Most of it stinks. It’s the cereal component to a breakfast of fruit and milk.
Communicators are their own worst enemies on this front. Since owned media are literally dictated, the content is primarily accountable to branding, customer messaging, and executive egos.
None of these qualities have anything to do with whether or not the content is relevant, useful, or even true, but it can yield nice examples of them “successfully” doing their jobs.
Instead of using owned media as mirrors into which your company can stare adoringly, here are three questions you can ask:
First, would a real journalist ever write your story or shoot your video? If it couldn’t pass that test, it’s a good indication that it’s not relevant or believable, so why would you pay to promote it? The bar for owned content is actually higher when it comes to credibility (since audiences arrive with preconceived notions about commercialism). Your content has to be objectively newsworthy, and your approach needs to scream necessity and meaning, not just gargle all of the buzzwords and images you think you’re supposed to promote.

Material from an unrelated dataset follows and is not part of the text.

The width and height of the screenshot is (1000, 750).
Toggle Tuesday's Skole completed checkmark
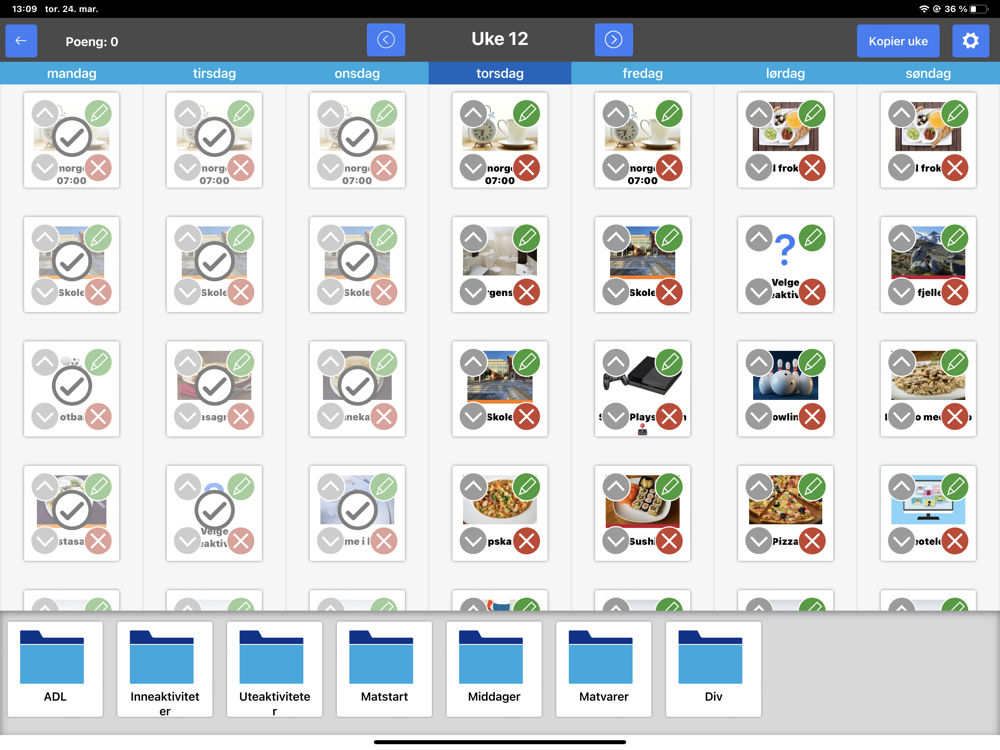point(214,261)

Here’s a good test for your next creative effort: If it never appeared, or disappeared the day after you published it, would anybody care (other than the agency you paid to develop it)?

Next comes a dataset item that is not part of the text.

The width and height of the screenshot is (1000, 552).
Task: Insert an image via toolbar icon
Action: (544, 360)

Second, why does it have to be slick? This is a particular problem with websites but also includes many of those paid placements in media I mentioned earlier. If your video or branded article are beautifully written, or your video is narrated by that same voice that introduces Disney’s Haunted Mansion ride, then it’s generic garbage. Sorry, but no stakeholder has asked for another unremarkable piece of content in their lives; if you are going to intrude on them why not make a bluntly compelling ad? Better yet, put on that journalist hat from the prior point and challenge yourself to create something that reads and looks like news and not a corporate brochure. It’ll help keep you honest on the content.
Third, what makes it uniquely yours? If your article or podcast could have been produced by one of your competitors, let alone other companies, you need to really ponder why you’re producing it in the first place. I mean, who cares? Instead, consider what your stakeholders are interested in hearing or, better yet, dare to address the complex and even challenging topics that you’ve avoided because they aren’t highlighted on that grid your marketers use to determine messaging. Present a unique POV instead of your execs extolling the merits of the IoT and you may actually get somebody to care about it.
Owned content is a huge and incredibly promising proposition that can be used to articulate unique POVs, educate stakeholders on issues they care about, and change hearts and minds, but only if companies use it wisely.
Maybe it’s time to stop looking in the mirror?